Overall: Finding what is near lets you see what is within a set distance or tavel range of  a feature. Can monitor events in an area or find an area served by a facility or the features affected by an activity

  • Travel range is measured using distance, time, or cost. 

  • To find whats near you can measure straight-line distance, measure cost/distance over a network, or measure cost over a surface

  • Can calculate distance assuming the earth is flat (planar method) or curved (geodesic method)

    • Planar – good when area of interest is small like city, county, state

    • Geodesic – good for large areas such as large region, continent, or whole Earth

  • Once you have identified which feature are near source you can get a list of the features, a count, or a summary statistic 

    • Summary statistics can be: a total number, an amount by category, a statistical summary (mean, maximum, minimum, or standard deviation)

  • If you are specifying more than one range you can create either inclusive rings or distinct bands

    • Inclusive rings are useful for finding out how the total amount increase as the distance increases

    • Distinct bands are useful if you want to compare distance to other characteristics

  • Ways of finding what is nearby

    • Single-line distance: defining an area of influence around a feature, and creating a boundary or selecting features within the distance

    • Distance or cost over a network: measuring travel over a fixed infrastructure

    • Cost over a surface: measuring overland travel and calculating how much area is within a travel range

  • To create buffer you specify the source feature and the buffer distance, GIS draws line around feature, can have several source features with buffers around them

  • If you are finding individual locations near a source feature and you can GIS calculate the distance between each location and the closest source

Mitchell ch. 7: Mapping Change

Overall: GIS lets you map where thing move and knowing what’s changed can help you understand how thing behave over time, anticipate future conditions, or evaluate the results of an action or policy

  • Mapping change in character or magnitude shows you how condition in a place have changed.

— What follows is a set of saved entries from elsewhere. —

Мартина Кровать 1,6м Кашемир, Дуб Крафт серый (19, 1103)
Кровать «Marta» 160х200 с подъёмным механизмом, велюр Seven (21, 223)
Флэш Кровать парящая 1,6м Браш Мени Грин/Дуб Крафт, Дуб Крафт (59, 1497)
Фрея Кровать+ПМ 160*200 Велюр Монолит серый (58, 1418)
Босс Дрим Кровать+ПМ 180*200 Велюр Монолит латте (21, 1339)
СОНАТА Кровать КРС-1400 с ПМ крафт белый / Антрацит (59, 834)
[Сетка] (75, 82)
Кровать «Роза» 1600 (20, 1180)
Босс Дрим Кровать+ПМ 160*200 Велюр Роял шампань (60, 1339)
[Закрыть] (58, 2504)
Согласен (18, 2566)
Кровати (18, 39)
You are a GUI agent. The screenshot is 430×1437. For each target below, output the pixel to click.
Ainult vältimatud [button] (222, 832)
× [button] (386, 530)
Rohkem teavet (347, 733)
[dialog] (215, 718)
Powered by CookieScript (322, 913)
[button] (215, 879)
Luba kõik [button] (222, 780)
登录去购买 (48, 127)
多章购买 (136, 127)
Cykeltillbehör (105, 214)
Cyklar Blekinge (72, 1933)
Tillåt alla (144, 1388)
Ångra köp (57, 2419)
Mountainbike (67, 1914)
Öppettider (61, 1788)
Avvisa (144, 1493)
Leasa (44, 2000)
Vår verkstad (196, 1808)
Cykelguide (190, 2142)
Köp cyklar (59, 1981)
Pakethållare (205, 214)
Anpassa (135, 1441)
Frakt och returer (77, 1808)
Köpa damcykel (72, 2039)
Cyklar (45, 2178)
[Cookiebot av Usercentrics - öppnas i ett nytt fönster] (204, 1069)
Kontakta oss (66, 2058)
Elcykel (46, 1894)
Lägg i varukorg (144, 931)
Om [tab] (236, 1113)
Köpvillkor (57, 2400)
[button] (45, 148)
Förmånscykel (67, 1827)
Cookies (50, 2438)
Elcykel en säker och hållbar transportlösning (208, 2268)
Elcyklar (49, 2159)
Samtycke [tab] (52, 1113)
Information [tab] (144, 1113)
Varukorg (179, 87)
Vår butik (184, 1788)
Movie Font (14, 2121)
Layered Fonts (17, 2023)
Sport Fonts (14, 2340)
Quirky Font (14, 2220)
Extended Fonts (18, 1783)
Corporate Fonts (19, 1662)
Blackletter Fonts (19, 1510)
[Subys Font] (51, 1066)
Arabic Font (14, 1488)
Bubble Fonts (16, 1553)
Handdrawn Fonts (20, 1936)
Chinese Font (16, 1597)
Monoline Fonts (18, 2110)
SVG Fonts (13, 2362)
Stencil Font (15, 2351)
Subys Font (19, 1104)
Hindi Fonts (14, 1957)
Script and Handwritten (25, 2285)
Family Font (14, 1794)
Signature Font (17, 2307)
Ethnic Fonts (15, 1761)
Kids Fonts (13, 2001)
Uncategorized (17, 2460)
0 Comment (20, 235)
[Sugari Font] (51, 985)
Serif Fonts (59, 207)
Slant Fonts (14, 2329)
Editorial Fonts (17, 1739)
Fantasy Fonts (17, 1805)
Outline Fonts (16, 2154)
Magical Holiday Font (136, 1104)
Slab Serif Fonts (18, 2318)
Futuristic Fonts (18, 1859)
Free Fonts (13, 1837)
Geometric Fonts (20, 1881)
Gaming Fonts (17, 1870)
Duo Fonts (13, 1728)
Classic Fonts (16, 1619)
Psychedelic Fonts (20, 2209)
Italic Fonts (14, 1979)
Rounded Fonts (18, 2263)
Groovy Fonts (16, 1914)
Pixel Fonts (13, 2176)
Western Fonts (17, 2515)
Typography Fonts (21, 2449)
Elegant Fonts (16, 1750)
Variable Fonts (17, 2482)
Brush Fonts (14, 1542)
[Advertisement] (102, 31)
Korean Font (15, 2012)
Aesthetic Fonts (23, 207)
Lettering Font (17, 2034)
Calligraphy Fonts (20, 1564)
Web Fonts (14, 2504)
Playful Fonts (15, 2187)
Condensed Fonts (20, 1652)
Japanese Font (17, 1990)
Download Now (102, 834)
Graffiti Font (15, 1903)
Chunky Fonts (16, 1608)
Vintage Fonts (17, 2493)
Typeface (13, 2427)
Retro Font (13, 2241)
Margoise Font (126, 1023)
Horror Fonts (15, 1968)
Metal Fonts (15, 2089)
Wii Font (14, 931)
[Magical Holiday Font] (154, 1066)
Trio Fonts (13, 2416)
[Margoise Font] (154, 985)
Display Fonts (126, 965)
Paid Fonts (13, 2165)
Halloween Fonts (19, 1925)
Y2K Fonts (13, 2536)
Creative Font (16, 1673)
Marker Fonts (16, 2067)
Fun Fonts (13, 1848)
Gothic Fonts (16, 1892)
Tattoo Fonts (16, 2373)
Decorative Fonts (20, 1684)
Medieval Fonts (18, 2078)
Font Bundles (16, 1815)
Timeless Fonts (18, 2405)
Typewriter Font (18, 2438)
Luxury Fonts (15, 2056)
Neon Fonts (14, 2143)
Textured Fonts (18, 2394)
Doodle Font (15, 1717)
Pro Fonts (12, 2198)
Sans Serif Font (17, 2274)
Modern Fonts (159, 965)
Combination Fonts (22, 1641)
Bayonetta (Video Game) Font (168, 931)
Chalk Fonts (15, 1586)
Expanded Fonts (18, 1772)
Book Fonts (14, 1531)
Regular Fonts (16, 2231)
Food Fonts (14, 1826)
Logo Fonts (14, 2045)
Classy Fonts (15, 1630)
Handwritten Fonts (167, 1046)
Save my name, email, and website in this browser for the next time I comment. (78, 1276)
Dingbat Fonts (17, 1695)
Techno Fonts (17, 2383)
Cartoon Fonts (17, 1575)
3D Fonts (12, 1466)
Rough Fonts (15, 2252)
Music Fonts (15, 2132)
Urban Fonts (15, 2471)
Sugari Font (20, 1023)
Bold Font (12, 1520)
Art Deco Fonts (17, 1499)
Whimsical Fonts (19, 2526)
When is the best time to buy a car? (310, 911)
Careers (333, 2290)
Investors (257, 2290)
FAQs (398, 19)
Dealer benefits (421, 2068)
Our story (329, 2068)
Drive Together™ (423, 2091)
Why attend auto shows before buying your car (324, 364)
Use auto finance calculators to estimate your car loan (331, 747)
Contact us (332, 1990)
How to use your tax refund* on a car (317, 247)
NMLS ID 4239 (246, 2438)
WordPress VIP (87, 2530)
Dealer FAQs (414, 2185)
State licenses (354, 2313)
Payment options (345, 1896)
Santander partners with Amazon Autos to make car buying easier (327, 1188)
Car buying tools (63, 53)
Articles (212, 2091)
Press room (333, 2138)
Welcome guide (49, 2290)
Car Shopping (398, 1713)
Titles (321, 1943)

Change can be a feature or can be associated with a quantity with each feature

  • Can map discrete features that physically move or events that represent geographic phenomena that change location

    • Discrete features – change in character or in the quantity of an attribute associated with them

    • Data summatized by area – totals, percentages, or other quantities are associated with features within defined areas

    • Continuous categories – show the type of feature in a place, such as each land cover type

    • Continous values – these quantities are continuous, such as air pollution levels

  • Can map time 3 differnet ways:

    • A trend – change between two or more dates or timess

    • Before and after – conditions preceding and following an event

    • A cycle – change over a recurring time period, such as a day, month, or year

  • Snapshots show the condition at any given moment and are used to map phenomena that are continuous in time 

  • Summarizing is used for mapping discrete events in a particular place that are not continuous in time

  • Duration divided by the number of dates yields the interval

  • Number of dates you use depends on the consistency of the change

  • When calculating change in magnitude you subtract the numeric values associated with each feature

    • Can also calculate percentage to show which feature changed the most relative to their original value 

  • To measure change in type or category you sum the land area of each category and calculate the the actual or percentage difference between the dates

  • 3 Ways to map change:

    • Time series – Strong visual impact if change is substantial; shows conditions at each date/time

    • Tracking map – Easier to see movement and rate of change that with time series, especially if change is subtle

Measuring change – Shows actual difference in amounts or values

1 thought on “Jocelyn Weaver – Week 3”

  1. great notes. hopefully much of this (or at least some of it) will start to make more sense when you work thru the software tutorial, and put some into practice in the “exam.”